--- Passage given ---

On January 30, 2002, the Company sold its 54% ownership interest in its Korean joint venture to its partner, Century Corporation, for approximately $1.6 million.  This transaction resulted in a pre-tax loss of approximately $0.5 million.  In addition, the Company realized approximately $0.6 million in related accumulated currency translation adjustment losses.  The Korean joint venture’s sales of $5.9 million and net income of $0.1 million are included in the Company’s fiscal 2002 results.  The joint venture had sales of $1.5 million and $5.8 million for the three months and nine months ended March 31, 2001, respectively.

 

7.  Commitments and Contingencies

 

Purchase Commitments- The Company secures pricing on a portion of its copper requirements through forward contracts executed with certain suppliers.  At March 31, 2002, contracts for 2.0 million pounds of copper were in place.  These contracts have various expiration dates through March 31, 2003.

 

Environmental Matters - The Company is subject to potential liability under the Comprehensive Environmental Response, Compensation, and Liability Act of 1980, as amended (CERCLA), and other federal, state and local statutes and regulations governing the discharge of pollutants into the environment and the handling and disposal of hazardous substances and waste. These statutes and regulations, among other things, impose potential liability on the Company for the cost of remediation of contamination arising from the Company’s past and present operations and from former operations of other entities at sites later acquired and now owned by the Company. Many of the Company’s facilities have operated for many years, and substances which are or might be considered hazardous were generated, used, and disposed of at some locations, both on- and off-site. Therefore, it is possible that environmental liabilities in addition to those described in Note 15 of the Annual Report may arise in the future. The Company records liabilities if, in management’s judgment, environmental assessments or remedial efforts are probable and the costs can be reasonably estimated. These accrued liabilities are not discounted. Such estimates are adjusted if necessary based upon the completion of a formal study or the Company’s commitment to a formal plan of action.

--- Information supplied ---

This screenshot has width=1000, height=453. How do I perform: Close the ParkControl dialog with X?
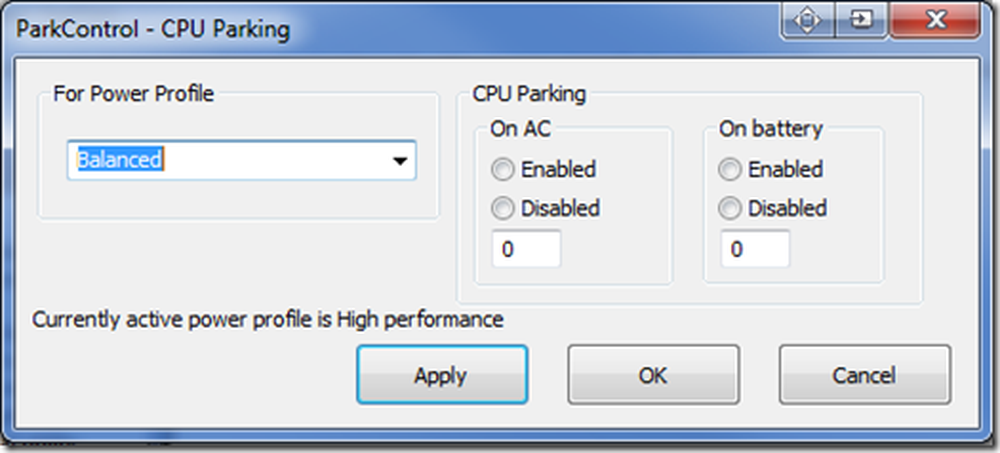[935, 20]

---

**Written request 1**:
According to the financial report excerpt, how many pounds of copper were covered by contracts at March 31, 2002?
**Written request 2**:
Copy the financial report excerpt between "7.  Commitments and" and "March 31, 2003.", inclusive.

**Complete output 1**:
2.0 million pounds.

**Complete output 2**:
7.  Commitments and Contingencies

 

Purchase Commitments- The Company secures pricing on a portion of its copper requirements through forward contracts executed with certain suppliers.  At March 31, 2002, contracts for 2.0 million pounds of copper were in place.  These contracts have various expiration dates through March 31, 2003.